◆ **TASKS TO COMPLETE**
1. Answer these questions from the Electron and Tauri discussion, marking each answer with its letter:
(a) Which two capabilities of the Node.js side does the opening post name?
(b) What does the first reply say happens to the app if the main process is blocked?
(c) What is the only thing the final post says the renderer gives you?
2. Extend the Electron and Tauri discussion by writing what follows its final post.

◆ **TEXT EXCERPT**
*-*-*

AFAIK, if you're writing a greenfield Electron app, it's best to do as little as possible in the renderer side, and as much as possible in the Node.js side, because the Node.js side has things like native threads and mmap(2), and everything running within the Node.js process can share that state, but things on the renderer side have to use it through RPC.

I would assume that this project is similar, but with arbitrary Rust code in place of Node.js (is that right?)

In that case, it doesn't matter how featureful the renderer is, as you're just using it as a GUI framework with a declarative view-model format. Just like a XAML or QML, but it's HTML+CSS.

As such, idiomatically, you won't be using fancy browser APIs like threads or WebRTC within the renderer; instead, you'll be using native code on the "app side" and then passing the renderer data. The features of Tauri itself are "whatever native libraries you want to bring into your Rust binary." (Plus whatever conveniences it already builds in, of course.)

1 comments

This is actually untrue, you want to do as much as possible in the renderer process. The main NodeJS process is responsible for all user interaction, including mouse clicks and keyboard input. If you block the main process, the entire app will become unresponsive
But the main NodeJS process can spawn (regular POSIX) worker threads, just like any other GUI app’s main (event loop) process; and those worker threads can both 1. load native libraries and call into them, and 2. communicate just as directly with the renderer as the main thread can. The renderer, meanwhile, only gives you ServiceWorkers; and those can’t do anything natively. (Plus, they have all the same IPC overhead to the main renderer context that calling the renderer from Node does.)

*-*-*

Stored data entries
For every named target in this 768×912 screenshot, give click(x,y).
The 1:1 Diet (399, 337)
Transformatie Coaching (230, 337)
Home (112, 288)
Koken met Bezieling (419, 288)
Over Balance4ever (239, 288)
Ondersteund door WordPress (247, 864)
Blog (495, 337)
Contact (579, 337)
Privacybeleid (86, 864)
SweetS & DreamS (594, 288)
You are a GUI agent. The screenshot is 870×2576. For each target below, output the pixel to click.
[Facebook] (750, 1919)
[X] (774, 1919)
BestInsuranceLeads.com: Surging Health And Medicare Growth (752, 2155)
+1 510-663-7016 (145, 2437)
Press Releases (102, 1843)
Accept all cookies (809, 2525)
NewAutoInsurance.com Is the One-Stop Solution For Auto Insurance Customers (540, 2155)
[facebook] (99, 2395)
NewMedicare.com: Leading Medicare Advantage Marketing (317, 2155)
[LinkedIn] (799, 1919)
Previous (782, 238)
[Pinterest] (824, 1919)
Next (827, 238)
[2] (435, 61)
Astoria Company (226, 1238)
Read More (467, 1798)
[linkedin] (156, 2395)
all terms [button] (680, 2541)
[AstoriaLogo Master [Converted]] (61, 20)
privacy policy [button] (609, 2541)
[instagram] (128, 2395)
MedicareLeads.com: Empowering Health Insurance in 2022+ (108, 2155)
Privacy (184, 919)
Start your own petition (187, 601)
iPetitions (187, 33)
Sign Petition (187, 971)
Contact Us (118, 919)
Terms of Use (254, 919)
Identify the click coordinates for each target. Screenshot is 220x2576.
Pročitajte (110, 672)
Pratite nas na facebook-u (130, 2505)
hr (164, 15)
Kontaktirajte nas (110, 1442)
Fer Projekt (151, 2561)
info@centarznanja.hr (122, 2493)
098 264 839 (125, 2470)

*-*-*

◆ **SET OF ANSWERS**
1.
(a) Native threads and mmap(2).
(b) The entire app will become unresponsive.
(c) ServiceWorkers.

2.
Think of it like this: let’s say you’re creating an Electron equivalent to Mathematica. You have a big native blob of maths evaluation code. Where are you going to run it — in the renderer (as Emscripten WASM) or in a worker thread of the native app (as a native static library or DLL)?

Or let’s say you’re doing an Electron BitTorrent client. Where are you going to handle the network connections and do the file management and... basically everything the app does? Well, in this case, you have no real option: the renderer can’t open raw TCP sockets. You’ve got to do it native. (But it would have been the better choice anyway, for IOPS reasons—localStorage + virtualized attachment downloads don’t buy you very much disk concurrency.)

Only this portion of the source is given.